The output should hold exactly, and only, the lines from the line bearing "Where should I click to: Click the 2.14" through the last line of the listing below, and no pictures.
Input records below:
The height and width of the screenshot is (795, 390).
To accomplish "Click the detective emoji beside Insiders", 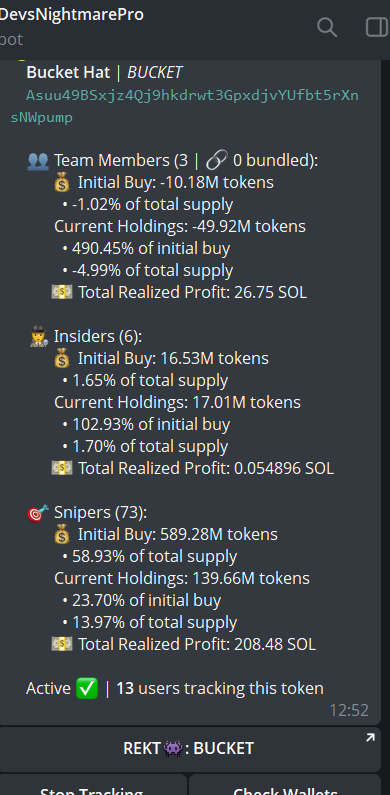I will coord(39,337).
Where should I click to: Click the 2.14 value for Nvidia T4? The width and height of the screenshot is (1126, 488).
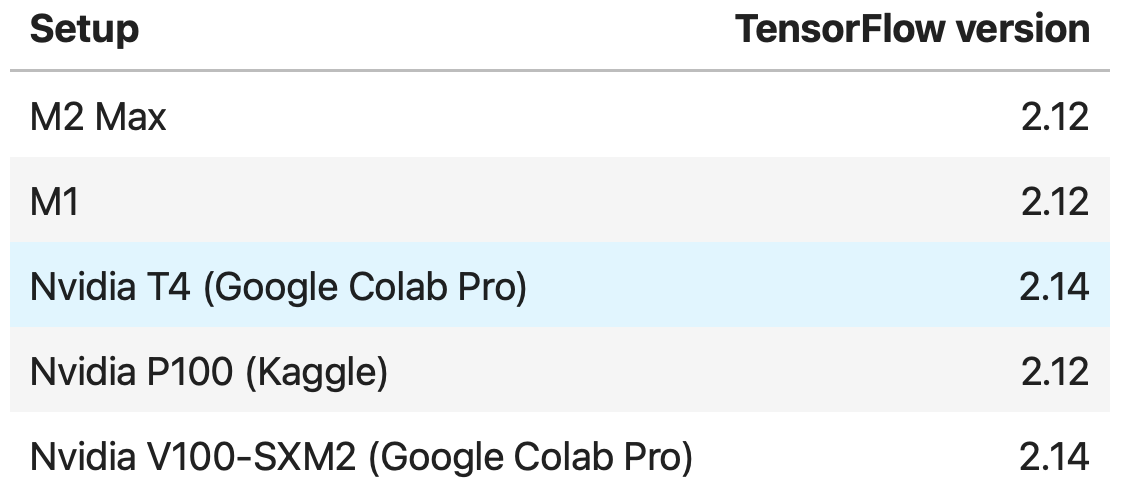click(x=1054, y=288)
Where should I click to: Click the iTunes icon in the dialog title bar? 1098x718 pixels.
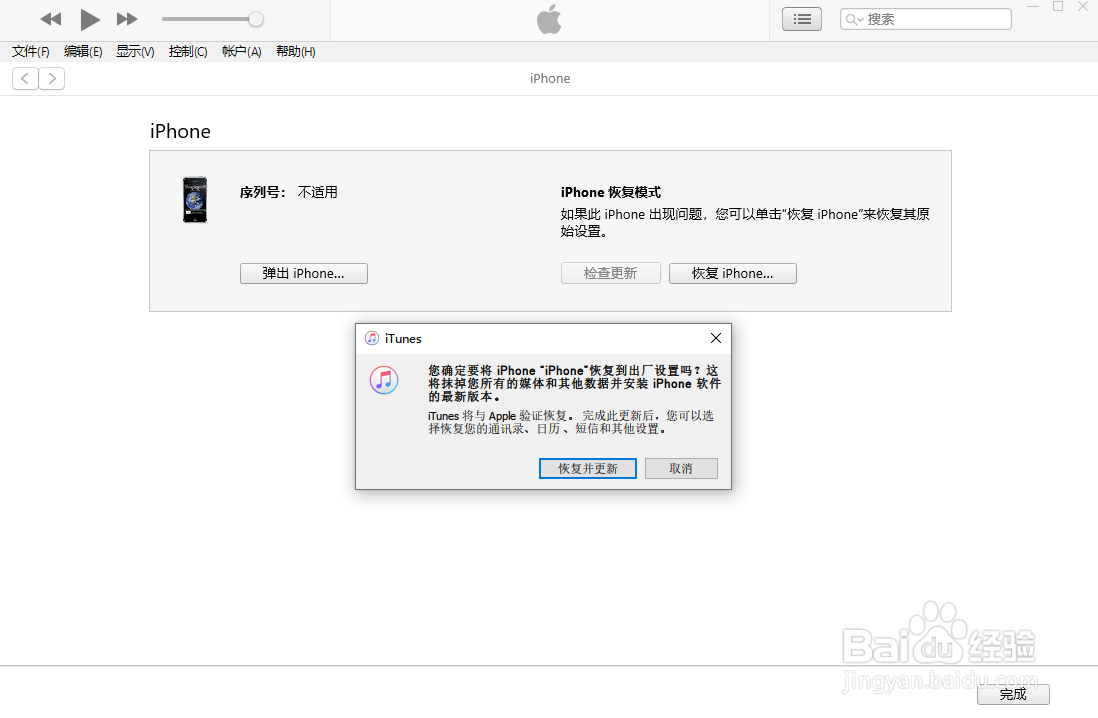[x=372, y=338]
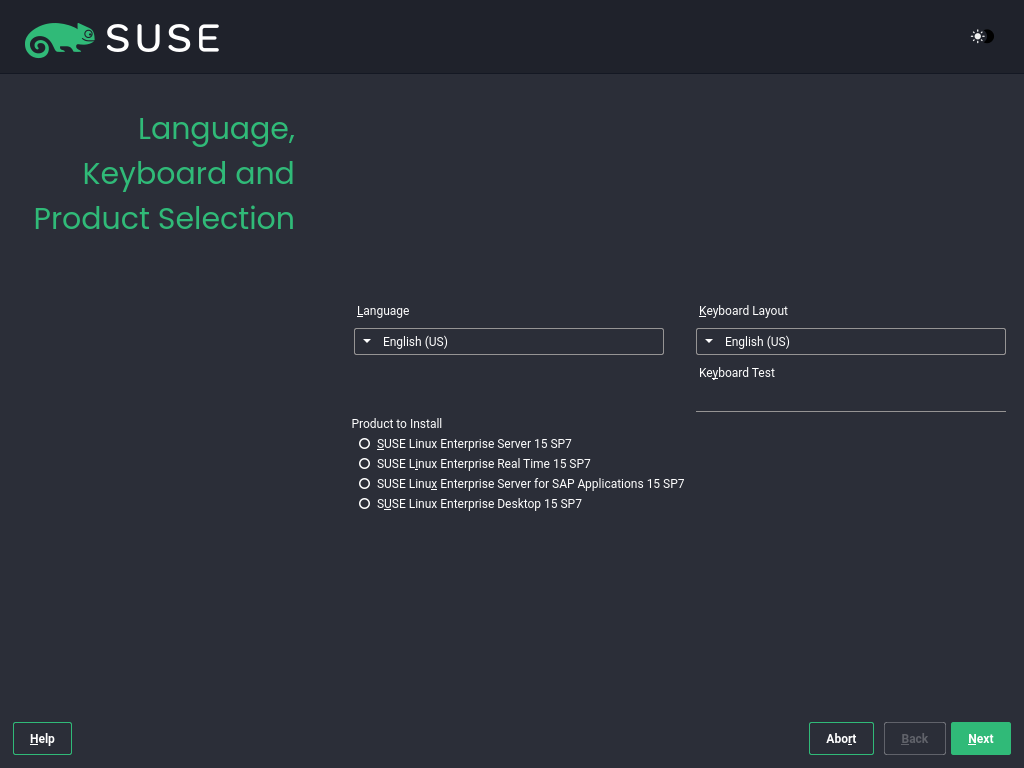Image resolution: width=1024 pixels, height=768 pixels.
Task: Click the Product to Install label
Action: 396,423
End of Input records.
▶ _Output for this exercise_
Where should I click to: Click the 2.14 value for Nvidia T4? The width and height of the screenshot is (1126, 488).
click(x=1054, y=288)
Where should I click to: Click the iTunes icon in the dialog title bar? 1098x718 pixels.
[x=372, y=338]
Image resolution: width=1024 pixels, height=768 pixels.
Task: Click the Product to Install label
Action: 396,423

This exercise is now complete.